# [EXERCISE]
Show the lines below that contain the string "last".

#### DATA FOR PROCESSING

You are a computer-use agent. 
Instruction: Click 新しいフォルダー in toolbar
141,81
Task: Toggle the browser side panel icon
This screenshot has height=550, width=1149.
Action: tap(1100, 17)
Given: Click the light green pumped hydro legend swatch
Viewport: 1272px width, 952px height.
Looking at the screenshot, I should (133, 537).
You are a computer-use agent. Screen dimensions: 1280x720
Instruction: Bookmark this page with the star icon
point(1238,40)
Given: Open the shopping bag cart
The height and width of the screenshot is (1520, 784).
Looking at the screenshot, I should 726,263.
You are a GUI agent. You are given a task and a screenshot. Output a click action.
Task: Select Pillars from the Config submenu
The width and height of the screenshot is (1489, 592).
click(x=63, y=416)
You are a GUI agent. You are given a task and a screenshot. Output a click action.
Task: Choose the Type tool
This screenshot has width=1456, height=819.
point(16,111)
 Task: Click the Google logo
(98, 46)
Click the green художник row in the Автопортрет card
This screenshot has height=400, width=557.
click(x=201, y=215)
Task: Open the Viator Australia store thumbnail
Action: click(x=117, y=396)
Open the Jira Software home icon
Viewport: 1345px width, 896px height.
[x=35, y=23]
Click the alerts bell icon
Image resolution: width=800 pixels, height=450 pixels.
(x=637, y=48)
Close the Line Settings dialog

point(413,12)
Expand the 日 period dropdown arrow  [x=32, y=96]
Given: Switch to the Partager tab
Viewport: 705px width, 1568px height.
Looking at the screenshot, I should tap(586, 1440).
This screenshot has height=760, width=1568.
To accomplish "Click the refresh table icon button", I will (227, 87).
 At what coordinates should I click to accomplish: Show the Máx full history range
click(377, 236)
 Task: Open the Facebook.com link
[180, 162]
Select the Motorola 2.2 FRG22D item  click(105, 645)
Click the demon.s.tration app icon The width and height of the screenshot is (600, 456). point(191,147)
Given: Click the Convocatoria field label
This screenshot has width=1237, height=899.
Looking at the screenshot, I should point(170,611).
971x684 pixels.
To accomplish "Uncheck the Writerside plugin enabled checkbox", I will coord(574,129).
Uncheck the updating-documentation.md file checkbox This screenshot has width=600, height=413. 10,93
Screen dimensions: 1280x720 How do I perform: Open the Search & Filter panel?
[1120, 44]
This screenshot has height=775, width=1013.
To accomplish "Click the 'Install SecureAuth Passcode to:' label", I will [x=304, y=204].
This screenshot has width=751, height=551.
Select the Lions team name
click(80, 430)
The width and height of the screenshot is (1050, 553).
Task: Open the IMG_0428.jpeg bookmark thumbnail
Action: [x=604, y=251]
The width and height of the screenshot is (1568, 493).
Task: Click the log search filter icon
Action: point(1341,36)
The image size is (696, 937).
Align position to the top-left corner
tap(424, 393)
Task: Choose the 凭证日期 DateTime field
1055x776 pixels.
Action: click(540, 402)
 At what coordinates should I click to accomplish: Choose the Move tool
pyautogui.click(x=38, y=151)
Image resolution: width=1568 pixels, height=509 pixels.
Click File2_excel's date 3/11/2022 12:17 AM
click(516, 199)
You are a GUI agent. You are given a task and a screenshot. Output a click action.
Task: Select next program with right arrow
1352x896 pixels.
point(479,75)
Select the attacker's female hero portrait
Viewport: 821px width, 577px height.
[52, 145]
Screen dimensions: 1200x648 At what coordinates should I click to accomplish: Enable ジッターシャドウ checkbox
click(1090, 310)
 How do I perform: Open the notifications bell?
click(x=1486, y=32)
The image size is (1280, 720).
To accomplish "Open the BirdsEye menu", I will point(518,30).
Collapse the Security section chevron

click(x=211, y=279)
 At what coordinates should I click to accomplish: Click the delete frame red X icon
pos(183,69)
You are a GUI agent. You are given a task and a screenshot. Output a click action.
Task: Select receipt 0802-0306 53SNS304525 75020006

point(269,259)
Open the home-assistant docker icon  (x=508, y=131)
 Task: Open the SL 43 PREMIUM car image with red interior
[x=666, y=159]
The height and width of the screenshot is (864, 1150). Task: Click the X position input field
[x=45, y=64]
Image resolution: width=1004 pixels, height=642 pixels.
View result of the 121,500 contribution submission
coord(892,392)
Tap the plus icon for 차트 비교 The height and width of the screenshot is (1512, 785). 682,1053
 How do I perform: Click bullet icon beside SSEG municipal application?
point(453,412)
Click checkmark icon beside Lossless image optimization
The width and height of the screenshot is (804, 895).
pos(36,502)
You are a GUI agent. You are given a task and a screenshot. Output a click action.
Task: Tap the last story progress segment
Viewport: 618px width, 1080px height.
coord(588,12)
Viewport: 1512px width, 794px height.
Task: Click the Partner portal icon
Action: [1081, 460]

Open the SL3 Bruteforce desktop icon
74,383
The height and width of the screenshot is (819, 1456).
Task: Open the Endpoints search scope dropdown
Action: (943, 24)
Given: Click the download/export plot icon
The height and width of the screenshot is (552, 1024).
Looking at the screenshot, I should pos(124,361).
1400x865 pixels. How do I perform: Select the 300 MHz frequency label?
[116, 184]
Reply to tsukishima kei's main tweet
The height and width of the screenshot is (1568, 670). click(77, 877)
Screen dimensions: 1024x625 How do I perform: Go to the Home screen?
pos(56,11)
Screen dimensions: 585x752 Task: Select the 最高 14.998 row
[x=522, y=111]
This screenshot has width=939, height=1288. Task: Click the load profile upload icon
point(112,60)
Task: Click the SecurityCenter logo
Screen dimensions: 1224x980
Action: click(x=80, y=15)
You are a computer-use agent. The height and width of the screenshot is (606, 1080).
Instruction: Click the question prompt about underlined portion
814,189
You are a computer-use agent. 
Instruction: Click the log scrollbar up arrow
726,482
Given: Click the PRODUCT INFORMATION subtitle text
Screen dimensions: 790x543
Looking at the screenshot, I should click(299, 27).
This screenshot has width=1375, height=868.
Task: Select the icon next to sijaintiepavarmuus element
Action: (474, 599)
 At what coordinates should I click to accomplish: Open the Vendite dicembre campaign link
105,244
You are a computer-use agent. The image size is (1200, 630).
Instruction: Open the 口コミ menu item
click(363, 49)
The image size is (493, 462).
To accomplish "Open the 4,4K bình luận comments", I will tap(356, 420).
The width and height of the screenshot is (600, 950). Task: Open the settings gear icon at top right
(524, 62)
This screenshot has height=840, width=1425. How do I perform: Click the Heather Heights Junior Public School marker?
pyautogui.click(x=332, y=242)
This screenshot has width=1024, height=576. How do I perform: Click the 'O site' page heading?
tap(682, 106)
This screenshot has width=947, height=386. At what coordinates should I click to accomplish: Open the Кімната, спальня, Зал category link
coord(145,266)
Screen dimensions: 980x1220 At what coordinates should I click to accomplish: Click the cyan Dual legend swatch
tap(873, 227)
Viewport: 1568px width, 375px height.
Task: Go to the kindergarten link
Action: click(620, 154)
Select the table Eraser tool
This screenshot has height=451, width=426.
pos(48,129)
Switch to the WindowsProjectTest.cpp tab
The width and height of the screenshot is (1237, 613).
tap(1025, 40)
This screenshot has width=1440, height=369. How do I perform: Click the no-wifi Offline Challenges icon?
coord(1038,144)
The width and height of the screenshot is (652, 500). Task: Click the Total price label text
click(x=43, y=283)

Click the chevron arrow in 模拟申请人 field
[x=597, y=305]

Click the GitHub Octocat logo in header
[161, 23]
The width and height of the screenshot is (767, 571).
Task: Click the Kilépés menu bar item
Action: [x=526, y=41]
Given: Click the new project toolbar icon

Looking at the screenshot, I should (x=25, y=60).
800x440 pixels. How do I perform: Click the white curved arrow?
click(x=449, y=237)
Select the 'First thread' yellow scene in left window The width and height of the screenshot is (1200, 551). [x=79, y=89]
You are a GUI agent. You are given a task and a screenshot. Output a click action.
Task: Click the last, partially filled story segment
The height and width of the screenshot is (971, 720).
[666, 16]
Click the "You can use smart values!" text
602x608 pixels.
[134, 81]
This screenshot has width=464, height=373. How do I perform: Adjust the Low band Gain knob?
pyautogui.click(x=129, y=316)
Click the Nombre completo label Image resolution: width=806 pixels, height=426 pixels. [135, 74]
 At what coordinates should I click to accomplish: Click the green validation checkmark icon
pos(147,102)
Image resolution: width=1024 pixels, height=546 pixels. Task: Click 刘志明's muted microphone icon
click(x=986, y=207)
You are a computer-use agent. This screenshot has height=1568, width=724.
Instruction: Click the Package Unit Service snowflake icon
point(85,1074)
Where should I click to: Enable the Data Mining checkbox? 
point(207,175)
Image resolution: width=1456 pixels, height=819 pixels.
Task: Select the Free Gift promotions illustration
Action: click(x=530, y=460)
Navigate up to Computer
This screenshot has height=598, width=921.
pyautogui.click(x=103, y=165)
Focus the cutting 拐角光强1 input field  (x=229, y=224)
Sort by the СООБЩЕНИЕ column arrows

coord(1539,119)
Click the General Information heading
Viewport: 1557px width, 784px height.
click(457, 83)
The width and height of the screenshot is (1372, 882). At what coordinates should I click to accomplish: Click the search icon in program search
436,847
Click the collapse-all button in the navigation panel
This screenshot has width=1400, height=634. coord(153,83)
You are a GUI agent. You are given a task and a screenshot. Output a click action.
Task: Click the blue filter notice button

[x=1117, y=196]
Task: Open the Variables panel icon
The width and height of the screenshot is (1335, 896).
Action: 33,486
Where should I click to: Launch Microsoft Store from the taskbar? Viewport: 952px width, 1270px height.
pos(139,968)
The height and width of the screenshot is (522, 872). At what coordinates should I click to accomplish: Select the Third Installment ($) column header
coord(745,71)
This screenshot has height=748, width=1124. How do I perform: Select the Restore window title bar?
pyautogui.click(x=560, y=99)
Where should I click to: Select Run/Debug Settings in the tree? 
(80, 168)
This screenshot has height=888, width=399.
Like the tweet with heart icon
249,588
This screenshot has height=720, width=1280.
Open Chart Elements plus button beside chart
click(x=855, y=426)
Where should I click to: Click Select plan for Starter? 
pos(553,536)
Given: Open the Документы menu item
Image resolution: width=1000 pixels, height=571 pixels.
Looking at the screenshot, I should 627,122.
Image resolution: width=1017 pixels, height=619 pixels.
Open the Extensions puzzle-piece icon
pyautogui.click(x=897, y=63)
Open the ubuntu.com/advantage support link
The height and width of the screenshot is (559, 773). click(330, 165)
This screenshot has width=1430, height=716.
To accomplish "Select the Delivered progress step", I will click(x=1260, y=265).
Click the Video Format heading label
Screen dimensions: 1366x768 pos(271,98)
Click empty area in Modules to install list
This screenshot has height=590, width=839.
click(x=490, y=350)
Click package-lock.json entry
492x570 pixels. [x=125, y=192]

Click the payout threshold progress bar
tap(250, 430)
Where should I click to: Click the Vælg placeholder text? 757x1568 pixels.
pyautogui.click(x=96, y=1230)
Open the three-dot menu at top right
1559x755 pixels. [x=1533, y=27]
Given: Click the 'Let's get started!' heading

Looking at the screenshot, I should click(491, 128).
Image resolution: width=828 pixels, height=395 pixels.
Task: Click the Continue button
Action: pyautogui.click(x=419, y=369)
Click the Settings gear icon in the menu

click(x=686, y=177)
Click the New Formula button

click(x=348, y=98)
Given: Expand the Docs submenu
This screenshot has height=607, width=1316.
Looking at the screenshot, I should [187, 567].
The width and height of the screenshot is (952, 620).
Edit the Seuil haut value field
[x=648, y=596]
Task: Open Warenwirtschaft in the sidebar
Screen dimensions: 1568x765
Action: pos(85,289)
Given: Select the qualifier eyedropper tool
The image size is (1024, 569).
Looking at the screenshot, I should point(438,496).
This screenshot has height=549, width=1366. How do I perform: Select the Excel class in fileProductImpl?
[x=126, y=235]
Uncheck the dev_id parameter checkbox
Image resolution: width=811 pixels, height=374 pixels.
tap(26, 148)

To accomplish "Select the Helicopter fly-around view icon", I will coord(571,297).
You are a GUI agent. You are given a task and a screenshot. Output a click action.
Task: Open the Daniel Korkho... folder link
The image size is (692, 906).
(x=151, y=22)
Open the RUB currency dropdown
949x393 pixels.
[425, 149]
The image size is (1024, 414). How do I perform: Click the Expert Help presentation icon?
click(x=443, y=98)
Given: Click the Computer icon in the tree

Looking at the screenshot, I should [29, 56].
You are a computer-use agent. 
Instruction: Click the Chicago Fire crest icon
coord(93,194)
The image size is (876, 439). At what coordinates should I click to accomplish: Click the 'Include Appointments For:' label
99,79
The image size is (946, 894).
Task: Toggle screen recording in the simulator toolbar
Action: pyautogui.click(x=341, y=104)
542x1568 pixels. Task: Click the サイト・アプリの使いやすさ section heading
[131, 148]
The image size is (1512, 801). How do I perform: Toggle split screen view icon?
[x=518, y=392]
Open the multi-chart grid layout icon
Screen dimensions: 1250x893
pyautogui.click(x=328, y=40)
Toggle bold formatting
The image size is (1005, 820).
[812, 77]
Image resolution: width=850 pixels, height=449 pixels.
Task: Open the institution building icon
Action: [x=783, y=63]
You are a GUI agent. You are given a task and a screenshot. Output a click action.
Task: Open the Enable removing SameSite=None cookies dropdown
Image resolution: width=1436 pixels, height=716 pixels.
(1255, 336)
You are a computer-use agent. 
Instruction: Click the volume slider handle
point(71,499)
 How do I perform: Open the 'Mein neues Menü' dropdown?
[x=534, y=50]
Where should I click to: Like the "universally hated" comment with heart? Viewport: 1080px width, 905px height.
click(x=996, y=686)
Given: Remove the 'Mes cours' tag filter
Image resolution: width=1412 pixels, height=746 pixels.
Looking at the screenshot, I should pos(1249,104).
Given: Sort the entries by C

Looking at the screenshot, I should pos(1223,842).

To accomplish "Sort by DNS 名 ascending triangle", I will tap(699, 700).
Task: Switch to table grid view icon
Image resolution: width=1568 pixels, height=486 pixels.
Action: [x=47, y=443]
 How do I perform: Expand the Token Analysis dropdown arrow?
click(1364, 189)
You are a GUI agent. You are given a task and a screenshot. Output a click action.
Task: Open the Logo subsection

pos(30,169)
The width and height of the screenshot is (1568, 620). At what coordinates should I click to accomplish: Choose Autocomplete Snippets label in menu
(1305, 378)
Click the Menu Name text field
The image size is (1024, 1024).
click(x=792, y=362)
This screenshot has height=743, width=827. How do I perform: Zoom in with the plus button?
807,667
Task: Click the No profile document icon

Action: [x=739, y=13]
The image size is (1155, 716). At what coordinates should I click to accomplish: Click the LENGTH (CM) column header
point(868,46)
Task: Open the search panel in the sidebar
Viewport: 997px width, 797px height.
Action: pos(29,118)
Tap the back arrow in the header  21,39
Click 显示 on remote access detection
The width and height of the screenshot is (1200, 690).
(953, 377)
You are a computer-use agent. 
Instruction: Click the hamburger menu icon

########

# [WORKED SOLUTION]
Task: Tap the last story progress segment
Task: Click the last, partially filled story segment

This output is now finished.